» ACTIVITY: A line belongs in the answer only if it contains the word "Given"; copy every such line from the listing below.

========

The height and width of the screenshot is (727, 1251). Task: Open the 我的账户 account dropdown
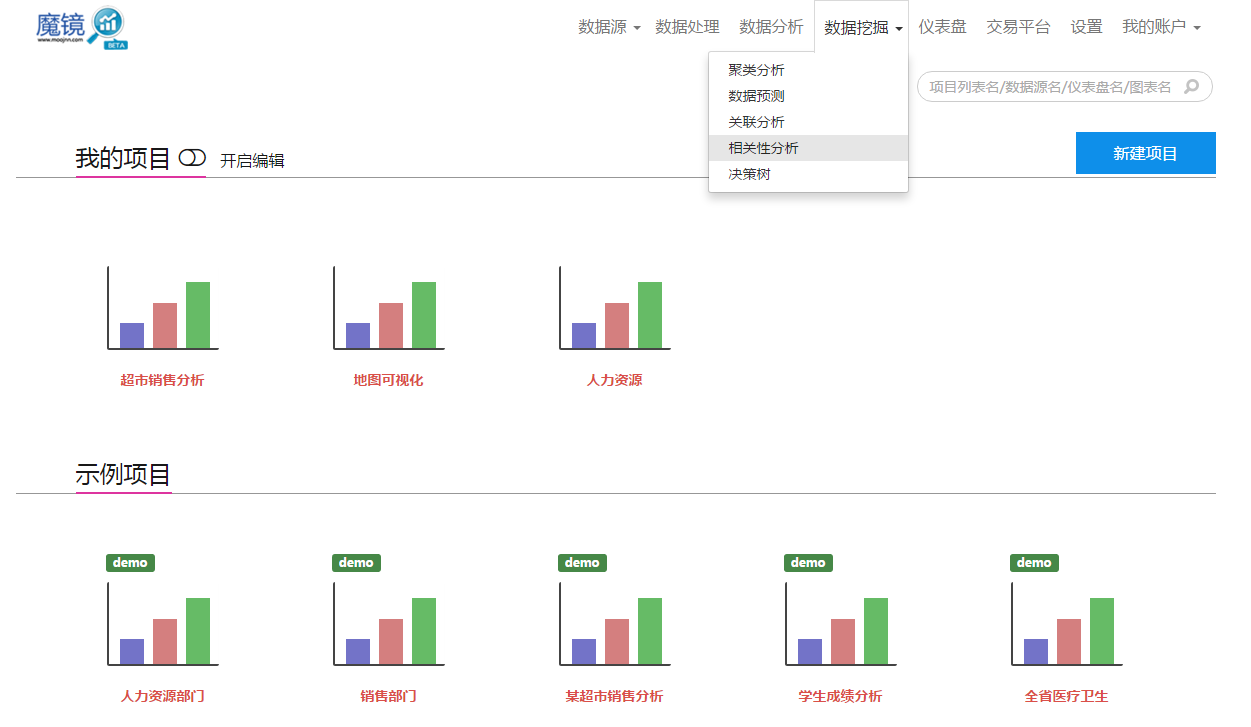click(1160, 27)
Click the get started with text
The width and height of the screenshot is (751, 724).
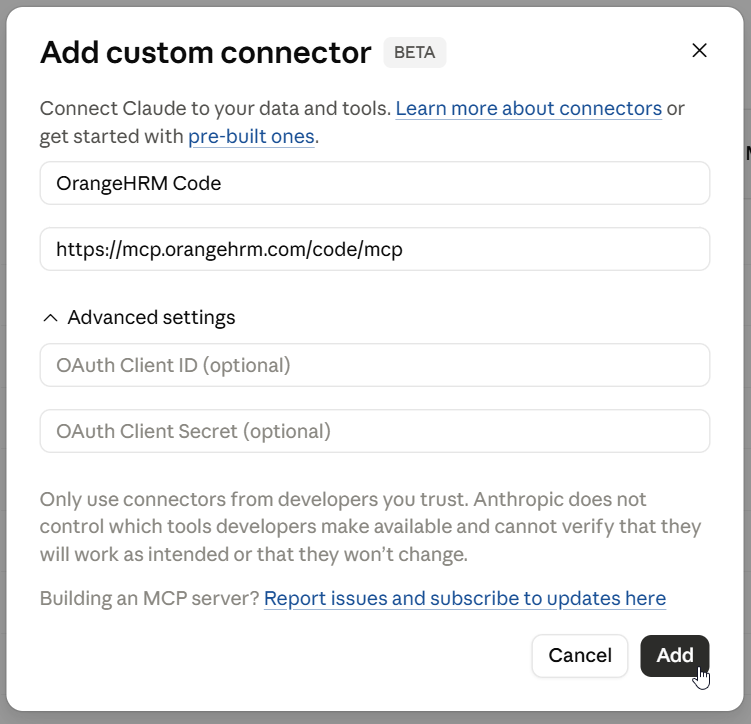112,136
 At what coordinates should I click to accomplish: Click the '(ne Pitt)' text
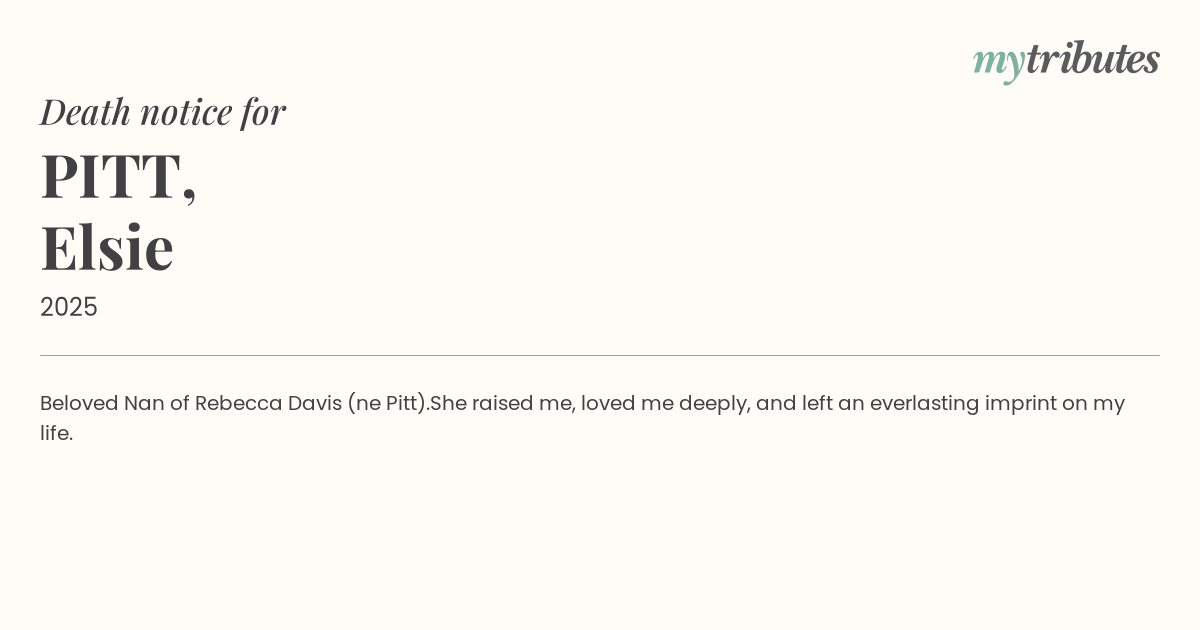point(388,403)
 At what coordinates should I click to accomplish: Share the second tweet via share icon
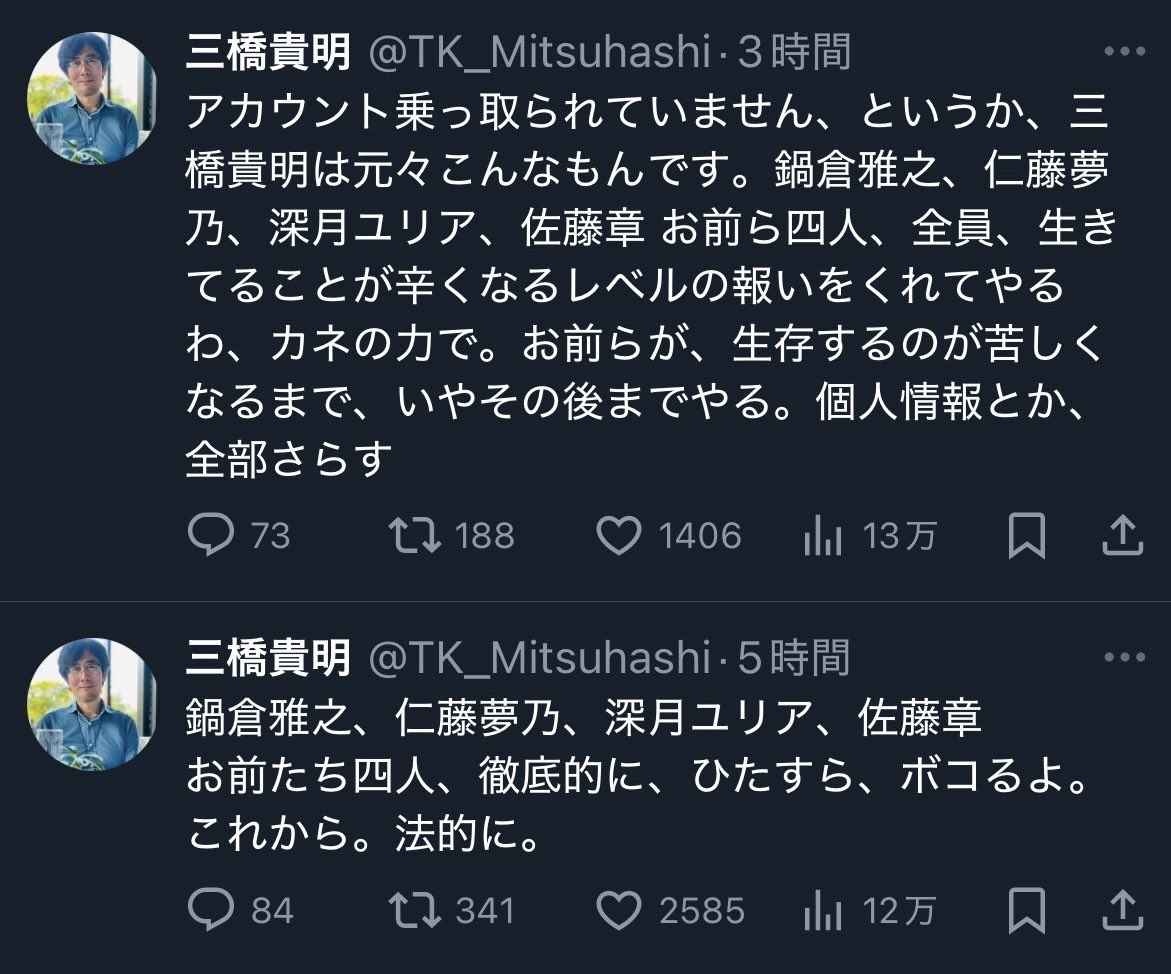tap(1122, 910)
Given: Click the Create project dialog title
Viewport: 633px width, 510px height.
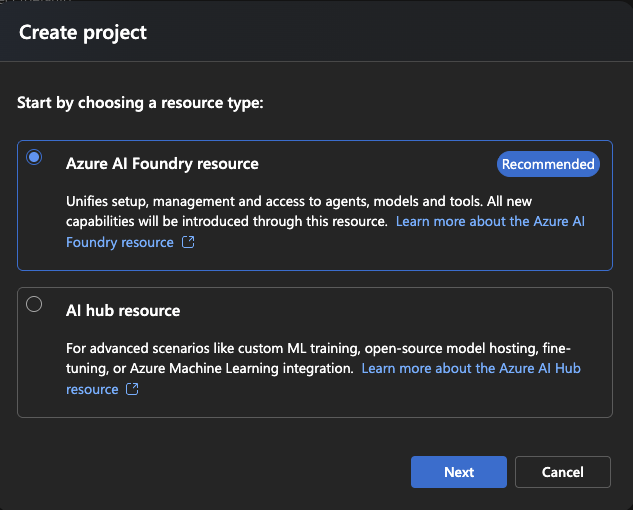Looking at the screenshot, I should (83, 32).
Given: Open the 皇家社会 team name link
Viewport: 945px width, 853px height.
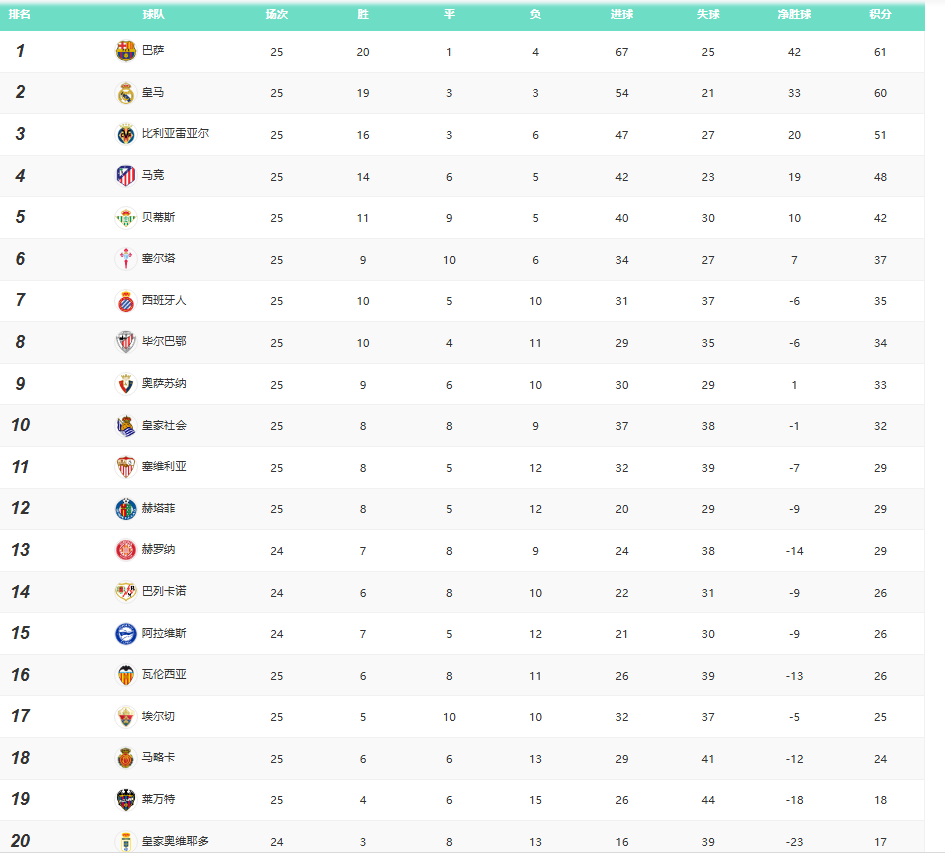Looking at the screenshot, I should point(164,425).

========

» THE ANSWER:
Given: Click the Create project dialog title
Given: Open the 皇家社会 team name link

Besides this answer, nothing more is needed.